Front-loading your year with a set of promises to improve is not a winning strategy. And it’s not because people aren’t capable of change, either. It’s that the psychology of the New Year’s resolution is not compatible with the way people make difficult transitions:
- It happens immediately following the holidays, when people are re-entering a regular work routine, may have just had emotionally charged family gatherings, and likely gained a few pounds from uncharacteristic eating and drinking.
- It happens during a time of year that for many of us is cold and dark.
- The focus on making the new year a good one may lead people to craft overly lofty or unwieldy resolutions that are difficult to achieve.
From research on habit formation, motivational design, and willpower, we can extract a few characteristics of resolutions that work. They are:
- Small steps that incrementally progress a person toward a goal. Each step should be achievable, even if it’s challenging.
- One (or maybe two) small steps at a time. Willpower suggests that we will fail if we try too many challenges at once. Prioritize them and tackle them a few at a time. All of those challenges associated with January 1, like the return to work, the lousy weather, and the aftermath of holiday drama, are factors that will limit your ability to tackle new tasks, so keep that in mind.
- Maintaining focus on the overall goal. The small steps are meaningful in the context of what you’re really hoping to achieve, so find a way to remind yourself of what you’re really working toward.
- Allowing progress tracking along the way. Whether this is continual progress (like weight loss or activity achievements) or checking a box next to an accomplishment (running a race, having a baby), some mechanism for showing yourself that you’re getting nearer your goal is important.
With that in mind, here are some alternatives to New Year’s Resolutions:
- The Quarterly Awesome. This was my system for 2014. Instead of having one or two big New Year’s resolutions, I decided to do something awesome every quarter of the year. Leaving it loosely defined like this has kept me scanning the environment for opportunities to do something special and memorable, regardless of the time of year.

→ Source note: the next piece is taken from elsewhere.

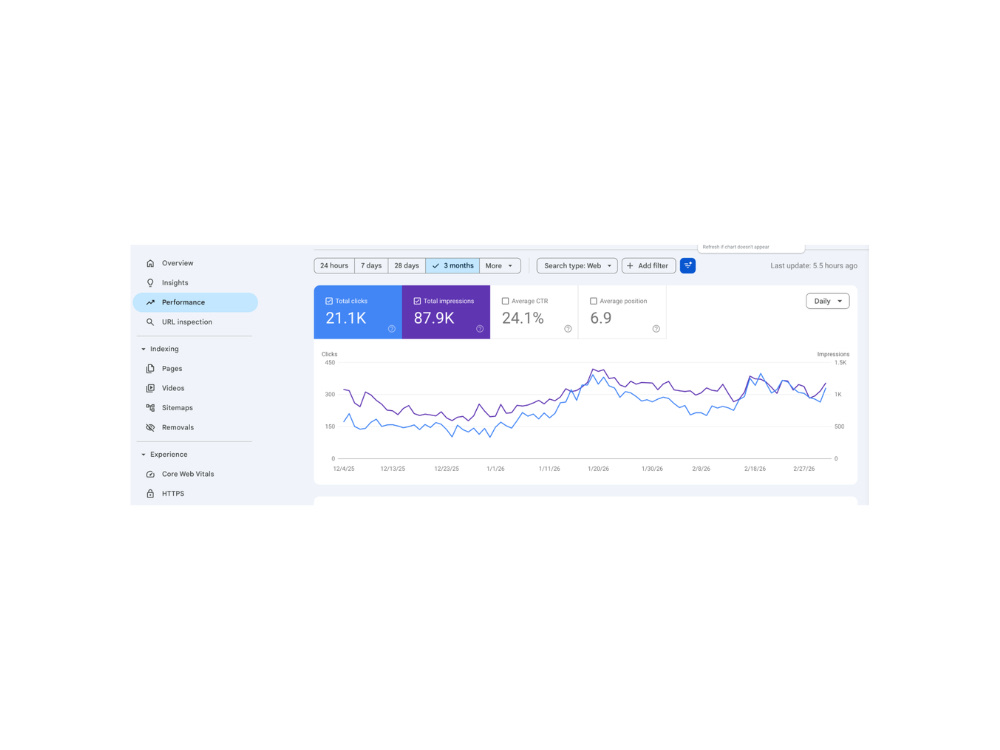
Task: Click the blue filter settings icon
Action: click(x=688, y=266)
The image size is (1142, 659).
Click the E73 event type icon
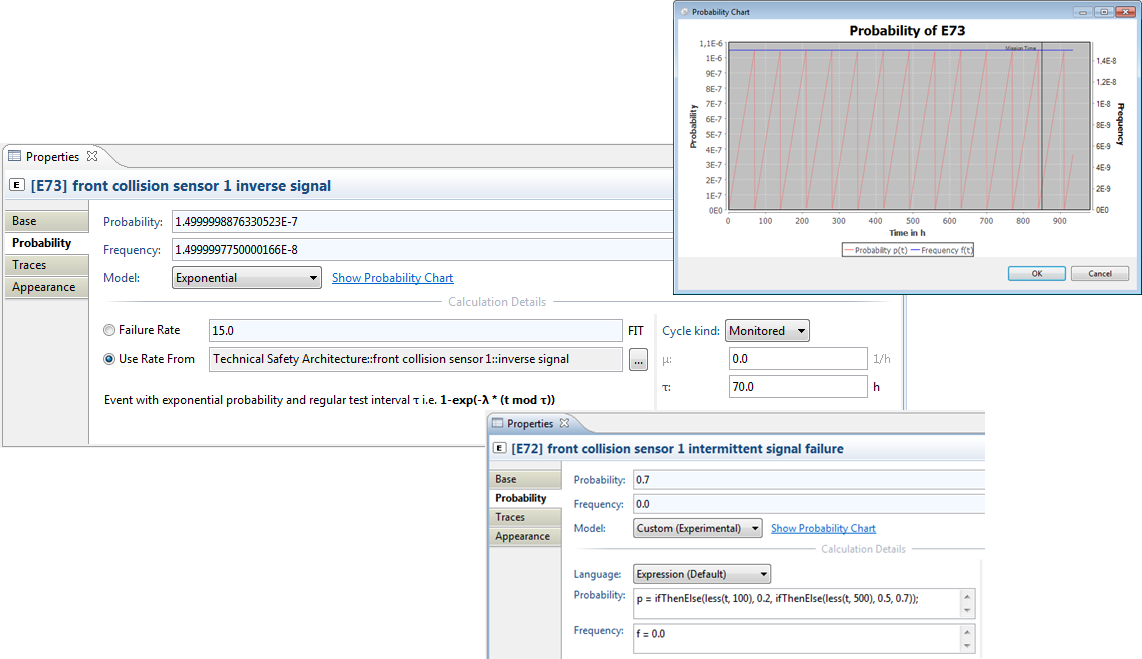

- Mind, Body, Soul. This system was introduced in my office. Participants are asked to pick a goal fitting into each of the categories of mind, body, and soul to work on throughout the year. Similar to the quarterly system, this emphasizes spreading accomplishments throughout the year, and also prompts people to look for different types of goals to work on.
- Make today your January 1. Pick a different day, a day that is at a low-stress time of year for you, to be the first day of your new year. This will better help you focus on behavior change without the start-of-year distractions.
What other strategies have you tried to make resolutions stick? How do you kick-start behavior change?